AUTHOR=Rovere Marco , Chen Ziheng , Di Pilato Antonio , Pantaleo Felice , Seez Chris TITLE=CLUE: A Fast Parallel Clustering Algorithm for High Granularity Calorimeters in High-Energy Physics JOURNAL=Frontiers in Big Data VOLUME=3 YEAR=2020 URL=https://www.frontiersin.org/journals/big-data/articles/10.3389/fdata.2020.591315 DOI=10.3389/fdata.2020.591315 ISSN=2624-909X ABSTRACT=

One of the challenges of high granularity calorimeters, such as that to be built to cover the endcap region in the CMS Phase-2 Upgrade for HL-LHC, is that the large number of channels causes a surge in the computing load when clustering numerous digitized energy deposits (hits) in the reconstruction stage.

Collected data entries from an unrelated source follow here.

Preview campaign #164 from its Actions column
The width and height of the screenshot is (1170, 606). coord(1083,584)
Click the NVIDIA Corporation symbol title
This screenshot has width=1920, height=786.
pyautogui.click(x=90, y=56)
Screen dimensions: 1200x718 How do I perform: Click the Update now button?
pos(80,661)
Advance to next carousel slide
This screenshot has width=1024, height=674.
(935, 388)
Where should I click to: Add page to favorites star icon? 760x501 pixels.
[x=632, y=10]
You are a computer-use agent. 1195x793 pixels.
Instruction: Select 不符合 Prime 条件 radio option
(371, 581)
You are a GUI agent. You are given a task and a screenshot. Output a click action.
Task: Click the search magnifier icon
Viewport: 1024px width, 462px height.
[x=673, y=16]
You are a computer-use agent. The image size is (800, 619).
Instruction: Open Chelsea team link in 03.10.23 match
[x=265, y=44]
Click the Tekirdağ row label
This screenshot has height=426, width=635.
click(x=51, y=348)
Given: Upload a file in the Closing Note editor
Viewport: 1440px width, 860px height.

In this article, we propose a fast and fully parallelizable density-based clustering algorithm, optimized for high-occupancy scenarios, where the number of clusters is much larger than the average number of hits in a cluster. The algorithm uses a grid spatial index for fast querying of neighbors and its timing scales linearly with the number of hits within the range considered. We also show a comparison of the performance on CPU and GPU implementations, demonstrating the power of algorithmic parallelization in the coming era of heterogeneous computing in high-energy physics.